The Royal College of Nursing said it had offered to take action to support management and staff at the ERI, in a bid to “turn this situation around”.

Inspectors said the majority of elderly patients at the hospital praised the care they had been given, while processes around establishing proxy powers of patients’ representatives, a psychiatric liaison service, choice of meals and training offered around wound care were singled out as areas of strength.

But Jackson Carlaw, Tory health spokesman, said the report amounted to “another embarrassing revelation” for NHS Lothian. He said: “It is clear from this report that levels of care at one of Scotland’s biggest and most expensive-to-run hospitals fall far short of an acceptable standard.

“NHS Lothian cannot simply brush this report off with glib words about trying to make a change. When failings like this are uncovered, urgent action and accountability are needed and can’t be swept under the carpet.”

Melanie Hornett, NHS Lothian’s nurse director, said: “NHS Lothian is committed to providing high-quality, safe and person-centred care and I am extremely disappointed in the findings of this report. I would like to apologise to patients who have experienced care that was below the standard we expect.

“We already have a number of polices and procedures in place to improve care for older people in our hospital and the inspectors did identify areas of good practice. But it is clear that we need to do more to ensure that these polices and procedures are being carried out consistently across all areas. We have reviewed the inspection team’s findings and have a detailed action plan in place to address the issues raised.”

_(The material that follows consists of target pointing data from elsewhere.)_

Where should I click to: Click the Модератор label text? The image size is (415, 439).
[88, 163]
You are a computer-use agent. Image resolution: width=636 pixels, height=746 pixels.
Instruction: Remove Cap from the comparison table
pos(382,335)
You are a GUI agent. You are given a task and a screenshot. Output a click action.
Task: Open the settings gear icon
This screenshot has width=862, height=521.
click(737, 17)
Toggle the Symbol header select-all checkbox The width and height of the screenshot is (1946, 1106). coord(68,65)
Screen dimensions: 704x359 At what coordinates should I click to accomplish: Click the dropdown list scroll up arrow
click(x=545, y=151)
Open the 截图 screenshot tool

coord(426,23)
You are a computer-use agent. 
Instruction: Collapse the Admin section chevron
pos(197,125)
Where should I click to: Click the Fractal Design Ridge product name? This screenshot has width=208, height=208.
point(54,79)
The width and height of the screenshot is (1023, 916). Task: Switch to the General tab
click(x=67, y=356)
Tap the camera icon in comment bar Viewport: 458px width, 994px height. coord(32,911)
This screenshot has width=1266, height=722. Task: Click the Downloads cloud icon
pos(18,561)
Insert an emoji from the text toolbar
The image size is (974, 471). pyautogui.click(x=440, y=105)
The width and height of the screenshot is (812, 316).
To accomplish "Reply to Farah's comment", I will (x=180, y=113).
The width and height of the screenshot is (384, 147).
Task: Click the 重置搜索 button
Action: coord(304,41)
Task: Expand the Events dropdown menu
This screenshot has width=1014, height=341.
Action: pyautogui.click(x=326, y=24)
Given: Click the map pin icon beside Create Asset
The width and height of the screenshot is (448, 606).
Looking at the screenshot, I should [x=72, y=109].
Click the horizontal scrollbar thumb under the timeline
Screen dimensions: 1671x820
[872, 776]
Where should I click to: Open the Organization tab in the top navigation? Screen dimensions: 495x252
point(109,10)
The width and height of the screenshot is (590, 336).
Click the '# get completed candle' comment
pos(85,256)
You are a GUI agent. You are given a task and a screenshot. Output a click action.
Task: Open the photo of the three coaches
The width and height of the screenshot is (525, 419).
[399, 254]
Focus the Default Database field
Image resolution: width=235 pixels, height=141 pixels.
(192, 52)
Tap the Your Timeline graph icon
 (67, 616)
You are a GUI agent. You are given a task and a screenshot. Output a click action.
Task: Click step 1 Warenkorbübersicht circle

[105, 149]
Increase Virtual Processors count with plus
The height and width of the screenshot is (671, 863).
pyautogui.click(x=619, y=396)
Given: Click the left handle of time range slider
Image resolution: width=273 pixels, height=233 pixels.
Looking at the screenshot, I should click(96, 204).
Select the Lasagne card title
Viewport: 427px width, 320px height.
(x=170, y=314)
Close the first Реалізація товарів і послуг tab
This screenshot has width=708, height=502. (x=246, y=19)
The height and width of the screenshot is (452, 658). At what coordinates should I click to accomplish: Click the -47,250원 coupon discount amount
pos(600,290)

Inspections regime is ‘robust’

HEALTHCARE Improvement Scotland was told to produce a series of reports into the standard of care offered to the elderly in acute hospitals in June last year after being set up by then-Health Secretary Nicola Sturgeon.

In April this year, an inspection at the Western General Hospital identified four areas of strength, 12 areas for improvement and two areas of continuing improvement.

After that probe, concerns were raised over dementia screening for elderly patients and nutrition, although patients were generally positive about the hospital and the care they received.

At its announced inspection of elderly care at the Glasgow Royal Infirmary in May, which has around 200 fewer beds than the ERI, four areas of strength, 17 areas for improvement and one area for continuing improvement were found.

Following the publication of yesterday’s report into the ERI, current Health Secretary Alex Neil said: “This report highlights why we asked Healthcare Improvement Scotland to carry out this series of inspections, including unannounced inspections, into the care of older people, and reassures me that the inspection process is robust.”


Doug Anthoney

Communications and campaigns officer for Age Scotland

THE report is just the latest in a series that has prompted often less-than-flattering headlines for our hospitals this year. This is healthy, and Scotland-wide we are beginning to get a picture of how hospital care for older people looks in the 21st century.

Let’s be clear; the ERI is not a disaster zone. Overall, patients are positive about their care and there are areas of strength, such as around pressure ulcer prevention and management, which not every hospital shares.

Many weaknesses are shared with other hospitals, for example unsuitable ward environments. However, in some areas performance does seem particularly weak.

Older people sometimes arrive at hospital malnourished, so it’s critical that mealtimes are effective. Yet the inspection found them to be ‘poorly organised’ and inspectors felt at times compelled to intervene.

Contrast this with Dumfries and Galloway Royal Infirmary where “relatives and carers are encouraged and supported to come into hospital and help at mealtimes”.

There is no such thing as a perfect hospital, and overall NHS managers need to raise their game if we are to give our older people the care and dignity they deserve.

We also need to ask what kind of hospital care we expect for ourselves, and for those we love, in later life. And how much we are prepared to pay for it.